EXHIBITIONS

京都祇園祭

―町衆の情熱・山鉾の風流―

2020.03.24 - 05.17

祇園祭礼図屏風(右隻) 17世紀後半 細見美術館蔵 通期展示

祇園祭礼図屏風(左隻) 17世紀後半 細見美術館蔵 通期展示

鶏鉾飾毛綴 鶏鉾 16世紀 前期展示 重要文化財

黒韋威肩白胴丸・大袖喉輪・脛当付 浄妙山 室町時代後期 重要文化財 通期展示

金地四季花の丸図 格天井 船鉾 1834(天保5)年 通期展示

角飾金具 成物尽文様八珍果文様 鶏鉾 1825(文政8)年 通期展示

祇園祭礼絵巻 冷泉為恭筆(部分) 国学院大学博物館蔵 1848(嘉永元年) 通期展示

※新型コロナウイルス感染症の感染予防・拡大防止に鑑み、「京都 祇園祭 ―町衆の情熱・山鉾の風流―」展を中止。詳細は公式ウェブサイトまで。

 1000年以上の歴史を持つ京都の祭礼「祇園祭」。その源泉は平安時代中期にさかのぼり、都の安寧を脅かす疫神の退散を願った祭儀に由来するとされている。

 それから幾多の年月を経て行くなかで、祇園祭には様々な変化がもたらされ、いまからおよそ700年前には「山」や「鉾(ほこ)」の姿が祭礼に登場するようになった。この変化の背景には、人々を驚かせるような華やかな趣向を凝らす当時の美意識「風流(ふりゅう)」の高まりがあった。

 江戸時代に入ると、かつては毎年のようにつくり替えられていた祇園祭の山鉾の趣向は様式化が進み、そのいっぽうで本体に飾られる装飾品はより豪華なものへと発展。その担い手となったのは、後に町衆と総称される商工業者たちであった。西陣に代表される京の染織技術を応用した懸装品や、都の金工師らによる職人技をふんだんに盛り込んだ美しい飾金具、そして京都で活躍した一流の絵師たちが山鉾に描いた作品など、町衆の情熱は、祇園祭の山鉾を「動く美術館」と称されるまでに高めていった。

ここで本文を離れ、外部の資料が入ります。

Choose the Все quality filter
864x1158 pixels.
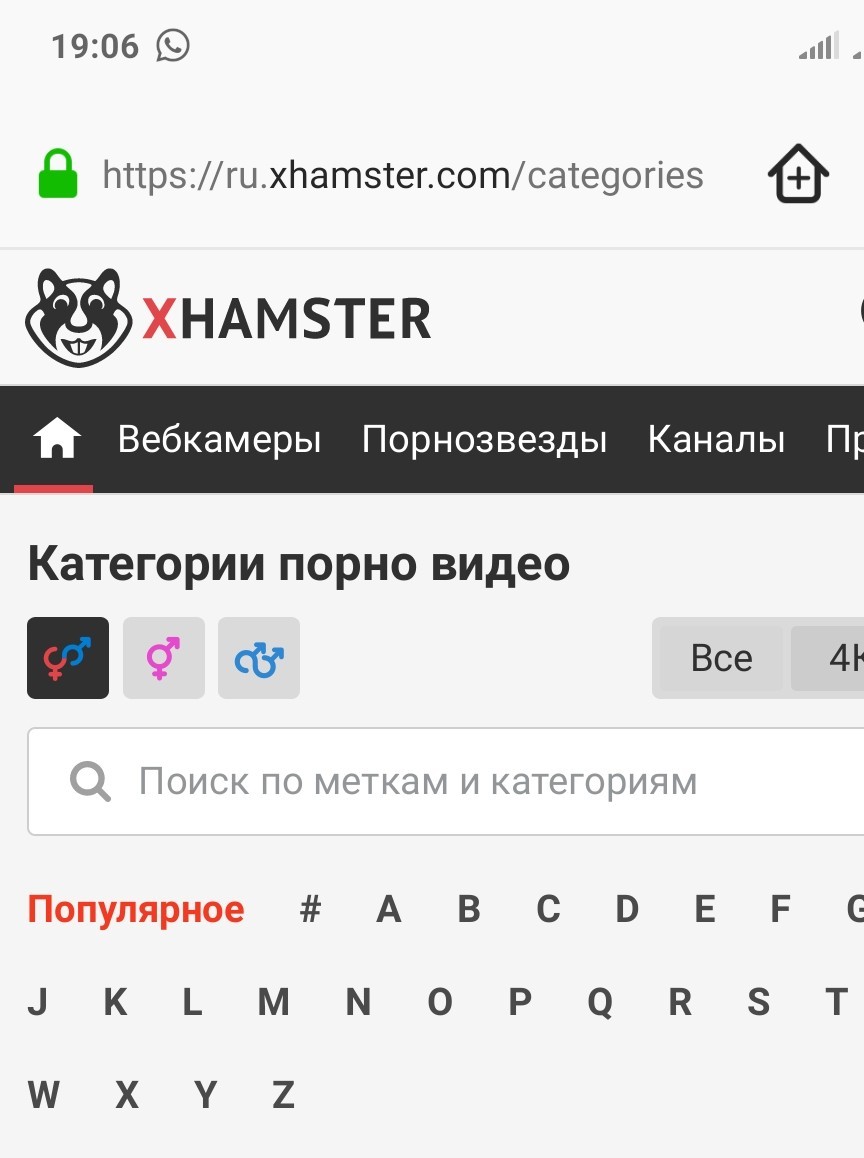721,658
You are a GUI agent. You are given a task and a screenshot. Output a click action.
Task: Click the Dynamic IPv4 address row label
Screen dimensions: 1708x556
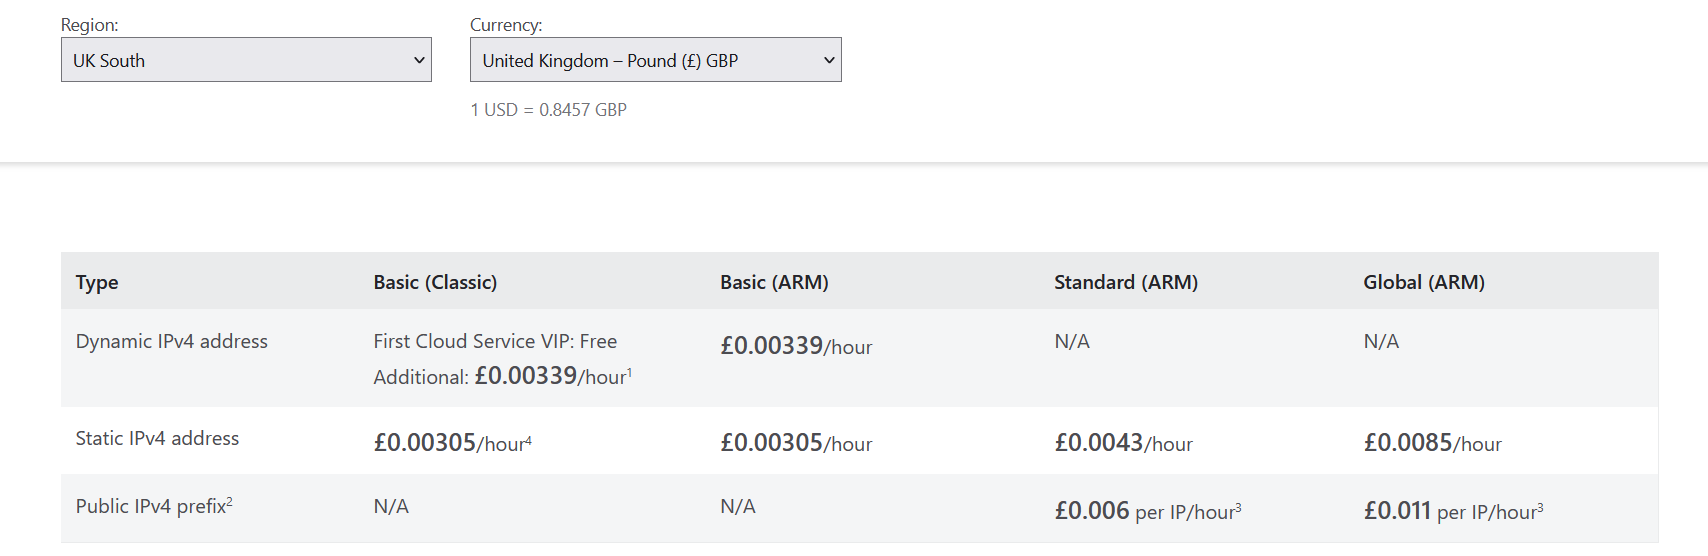tap(172, 342)
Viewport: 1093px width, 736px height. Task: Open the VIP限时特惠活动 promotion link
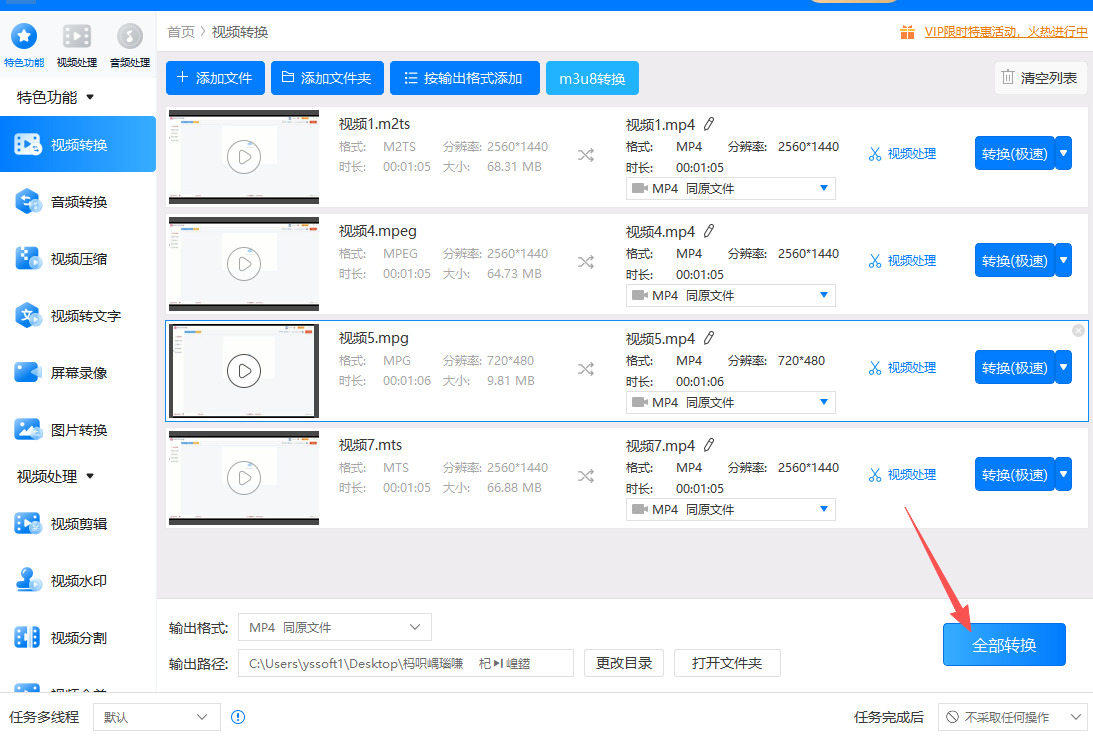coord(1005,32)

 本展のテーマは、祇園祭の山鉾に込められた人々の思い。華麗な装飾を体現させ、いまに受け継いできた人々の心に光を当て、日本を代表する祭りとして世界に認められる京都・祇園祭の山鉾巡行の真髄に迫る。
 
 展示品は、江戸時代の祇園祭の全体像を描いた屏風や幕末期の山鉾を網羅した絵巻、祇園祭の様子を紹介した観光案内書など。また、ヨーロッパで製作されたタペストリーをはじめ、異国情緒あふれる趣で山鉾を飾った装飾品や、祇園祭山・鉾町に伝わる現存最古の衣装などの貴重な資料も多数公開されている。